Frank Semyon, played by Vince Vaughn, is a soft spoken business man who has a dark, L.A.-casino-interest and shady-dive side. He takes interest in Ray Velcoro (Colin Farrell), whose wife has been raped by an unknown assailant. This attack serves as Ray’s main arc/purpose), as he wants revenge and has been left with a child that is most likely not his own. Frank shows empathy and wants to help Ray, but ultimately we still know next to nothing about what drives Frank after one episode. Ray, on the other hand, who is emotionally unstable following the attack on his wife, is a stand out success in episode one, especially when played next to the seen-it-before Paul Woodrugh (Taylor Kitsch), the boyscout cop on a motorcycle. Paul has the perfect girlfriend that he cannot commit to because of his dark past and suicidal tendencies. It is a tired cliche that does not touch what McConaughey accomplished in the first season. As for Farrell, he plays angry too well; he is the stand-out star, and I will be watching this season just to see how he develops.
While Farrell shines as the crazy alcoholic detective, the dreadfully flat Ani Bezzerides (Rachel McAdams) does little to help flesh out a strong, female character. Season one did not have much in terms of female empowerment either, but at least Maggie Hart (Michelle Monaghan) had the opportunity to stand up for herself and explore the issue. Hopefully Ani will be treated more like a lead in future episodes rather than “a woman in a man’s world who is more man than her boyfriend,” which is a tired trope that had more success in the first season of “Girls” than it does here. Also, I think it is fair to say that it’s difficult to see McAdams as the lead on a drug raid. I recently viewed the film Aloha with a friend, and while that McAdams happened to be over-the-top girly, the role felt more comfortable than this over-the-top ex-junkie character. Don’t get me wrong; I like McAdams, she can act, but the first show did her no favors as far as building her credibility as a hard-nosed cop. Instead, her character’s family members act only to discredit her further, leaving viewers to think, “Ok, so why should we care about her, let alone believe she has power?”
I went in excited to see McAdams tied to this season, but I was expecting more of an “X-Files”-like Scully at command, not the emotional, identity-craving mess presented in Bezzerides. Would it be too terrible for the show to feature a strong female lead to counter these brooding boys? Are we going to have to struggle with four different characters that are all hopeless in some way? Would anyone really want to watch that depressing mess week after week?

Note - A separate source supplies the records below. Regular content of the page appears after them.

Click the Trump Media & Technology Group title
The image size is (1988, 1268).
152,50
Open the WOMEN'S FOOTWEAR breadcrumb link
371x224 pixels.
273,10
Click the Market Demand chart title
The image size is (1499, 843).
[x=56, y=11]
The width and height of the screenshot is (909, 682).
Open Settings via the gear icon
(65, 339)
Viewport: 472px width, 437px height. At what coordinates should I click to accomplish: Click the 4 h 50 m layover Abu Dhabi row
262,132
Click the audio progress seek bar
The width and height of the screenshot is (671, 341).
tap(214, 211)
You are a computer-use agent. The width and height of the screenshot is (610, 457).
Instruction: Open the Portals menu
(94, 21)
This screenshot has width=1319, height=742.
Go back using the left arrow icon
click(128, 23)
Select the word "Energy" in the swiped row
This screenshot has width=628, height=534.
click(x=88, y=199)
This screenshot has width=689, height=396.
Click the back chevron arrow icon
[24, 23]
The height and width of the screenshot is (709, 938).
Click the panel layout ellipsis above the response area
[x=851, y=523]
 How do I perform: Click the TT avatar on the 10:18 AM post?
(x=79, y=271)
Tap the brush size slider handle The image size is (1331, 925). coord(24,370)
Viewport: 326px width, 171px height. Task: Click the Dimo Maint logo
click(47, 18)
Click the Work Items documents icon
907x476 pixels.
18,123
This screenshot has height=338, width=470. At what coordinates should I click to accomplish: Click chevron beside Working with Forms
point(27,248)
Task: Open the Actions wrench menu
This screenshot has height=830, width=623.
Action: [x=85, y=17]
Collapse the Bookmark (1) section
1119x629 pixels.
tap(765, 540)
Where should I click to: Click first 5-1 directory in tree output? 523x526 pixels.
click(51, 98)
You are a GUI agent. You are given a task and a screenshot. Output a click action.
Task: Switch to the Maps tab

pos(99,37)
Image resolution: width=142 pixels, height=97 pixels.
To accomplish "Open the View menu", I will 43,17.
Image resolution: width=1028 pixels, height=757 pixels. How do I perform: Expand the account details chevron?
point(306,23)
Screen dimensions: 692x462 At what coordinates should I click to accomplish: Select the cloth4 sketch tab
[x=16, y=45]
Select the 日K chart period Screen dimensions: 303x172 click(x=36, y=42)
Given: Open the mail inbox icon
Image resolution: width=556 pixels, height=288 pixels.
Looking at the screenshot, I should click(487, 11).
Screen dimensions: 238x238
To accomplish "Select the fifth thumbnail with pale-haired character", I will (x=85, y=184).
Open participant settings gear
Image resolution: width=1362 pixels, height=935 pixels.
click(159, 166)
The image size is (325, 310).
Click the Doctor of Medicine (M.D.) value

While the first half hour of True Detective’s second season premiere felt too deliberate in how chaotic the threads were presented, the last couple of minutes suggested the future episodes might have a form worth admiring. If they all start the same way, however, I imagine viewership will plummet. The problem is in all of these threads, whereas the first season focused primarily on the interest of whether or not Rust Cohle (McConaughey) was guilty of doing something terrible. After that, it was pretty much a two-man show between McConaughey and Harrelson–which was great–with Monaghan filling in the details and Alexandra Daddario being blue-eyed and gorgeous (note to self: I need to actually watch that San Andreas, which also stars Daddario). As mentioned prior, episode one, “The Western Book of the Dead,” features its own HBO-family eye candy in former “True Blood” actors James Frain (who played Tara-obsessed Franklin) and the gorgeous Ashley Hinshaw (pictured; who Jason has an eye for toward the end). The former has a very small role, while the latter will likely appear in future episodes, because–if for no other reason–legs. In fact they made it so apparent in this “True” show, they threw on an ankle monitor just to emphasize them. We see what you did there, HBO. We see.
All things considered, tune in for Farrell. Vaughn seems misplaced, McAdams does too, and the only constant from last season is that most of the surnames of the major players sound like they could reside from Ireland or Scotland. I’ll remain optimistic, but it’s unlikely this season will find the magic last season brought to the table.